:: TRY IT ::
Lines of the material that include the string "agent" should be returned.
#####
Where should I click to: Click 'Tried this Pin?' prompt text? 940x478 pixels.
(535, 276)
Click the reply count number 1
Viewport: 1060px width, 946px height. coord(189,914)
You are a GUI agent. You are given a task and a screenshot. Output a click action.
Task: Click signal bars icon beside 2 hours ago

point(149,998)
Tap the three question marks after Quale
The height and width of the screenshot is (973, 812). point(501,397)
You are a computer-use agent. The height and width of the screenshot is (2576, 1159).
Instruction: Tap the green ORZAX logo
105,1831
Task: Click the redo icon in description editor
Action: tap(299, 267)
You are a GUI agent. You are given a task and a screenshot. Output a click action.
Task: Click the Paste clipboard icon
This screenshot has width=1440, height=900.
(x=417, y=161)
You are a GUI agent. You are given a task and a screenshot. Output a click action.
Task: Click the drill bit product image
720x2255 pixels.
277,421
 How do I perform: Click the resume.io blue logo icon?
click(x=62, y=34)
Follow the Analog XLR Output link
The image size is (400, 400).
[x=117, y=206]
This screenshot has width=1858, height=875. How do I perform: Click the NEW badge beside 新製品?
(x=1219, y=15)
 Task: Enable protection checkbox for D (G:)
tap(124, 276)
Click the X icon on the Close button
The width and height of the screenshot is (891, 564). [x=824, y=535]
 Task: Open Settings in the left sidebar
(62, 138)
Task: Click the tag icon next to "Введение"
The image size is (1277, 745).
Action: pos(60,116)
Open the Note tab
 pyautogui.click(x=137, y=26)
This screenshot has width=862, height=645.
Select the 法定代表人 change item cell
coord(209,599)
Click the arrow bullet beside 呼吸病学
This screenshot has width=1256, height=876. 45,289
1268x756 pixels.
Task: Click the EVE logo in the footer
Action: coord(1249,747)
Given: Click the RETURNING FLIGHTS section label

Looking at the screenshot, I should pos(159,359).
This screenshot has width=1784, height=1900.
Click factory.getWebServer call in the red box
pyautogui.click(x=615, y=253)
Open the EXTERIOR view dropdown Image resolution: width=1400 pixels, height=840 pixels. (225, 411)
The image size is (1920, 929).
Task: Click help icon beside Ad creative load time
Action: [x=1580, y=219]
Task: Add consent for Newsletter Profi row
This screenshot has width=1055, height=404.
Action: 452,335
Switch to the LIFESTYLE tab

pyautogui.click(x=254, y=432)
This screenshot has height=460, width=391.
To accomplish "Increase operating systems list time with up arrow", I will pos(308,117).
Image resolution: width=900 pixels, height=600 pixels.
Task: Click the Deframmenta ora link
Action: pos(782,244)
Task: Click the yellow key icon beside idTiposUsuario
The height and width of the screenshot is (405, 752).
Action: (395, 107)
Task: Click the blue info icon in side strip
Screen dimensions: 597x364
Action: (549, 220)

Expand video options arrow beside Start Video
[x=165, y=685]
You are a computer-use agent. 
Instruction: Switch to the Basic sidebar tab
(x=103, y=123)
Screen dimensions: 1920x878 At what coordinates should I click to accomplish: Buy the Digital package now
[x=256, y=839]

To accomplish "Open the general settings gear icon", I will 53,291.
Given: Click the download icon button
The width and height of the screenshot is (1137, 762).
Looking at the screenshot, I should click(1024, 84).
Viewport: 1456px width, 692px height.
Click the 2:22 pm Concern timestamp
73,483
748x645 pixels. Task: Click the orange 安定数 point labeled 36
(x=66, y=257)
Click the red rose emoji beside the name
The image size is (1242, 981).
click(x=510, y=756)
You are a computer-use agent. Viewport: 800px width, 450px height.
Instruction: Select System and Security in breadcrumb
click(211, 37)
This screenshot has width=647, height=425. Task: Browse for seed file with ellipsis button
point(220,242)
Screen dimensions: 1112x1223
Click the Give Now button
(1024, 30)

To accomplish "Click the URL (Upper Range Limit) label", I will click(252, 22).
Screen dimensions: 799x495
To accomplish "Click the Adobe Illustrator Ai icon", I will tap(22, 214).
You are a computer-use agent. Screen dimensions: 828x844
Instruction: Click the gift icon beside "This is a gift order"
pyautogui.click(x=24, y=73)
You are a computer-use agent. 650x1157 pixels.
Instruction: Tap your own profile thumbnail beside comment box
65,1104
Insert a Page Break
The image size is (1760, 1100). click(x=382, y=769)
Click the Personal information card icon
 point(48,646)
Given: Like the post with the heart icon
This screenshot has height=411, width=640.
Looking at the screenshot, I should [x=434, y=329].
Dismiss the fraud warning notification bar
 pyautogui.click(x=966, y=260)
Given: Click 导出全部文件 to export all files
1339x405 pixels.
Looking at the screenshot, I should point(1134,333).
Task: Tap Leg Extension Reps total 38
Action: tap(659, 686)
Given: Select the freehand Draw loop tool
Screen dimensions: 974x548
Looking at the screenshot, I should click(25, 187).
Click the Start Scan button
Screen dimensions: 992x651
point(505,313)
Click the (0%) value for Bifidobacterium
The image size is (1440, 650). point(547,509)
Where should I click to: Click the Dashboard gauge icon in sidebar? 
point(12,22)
#####
:: EXERCISE ANSWER ::
You are a GUI agent. You are given a task and a screenshot. Output a click action.
You are a computer-use agent. The height and width of the screenshot is (2576, 1159).
You are a GUI agent. You are given a task and a screenshot. Output a click action.
You are a GUI agent. You are given a task and a screenshot. Output a click action.
You are a computer-use agent. 
You are a computer-use agent. Viewport: 800px width, 450px height.
You are a computer-use agent. Screen dimensions: 828x844
You are a computer-use agent. 650x1157 pixels.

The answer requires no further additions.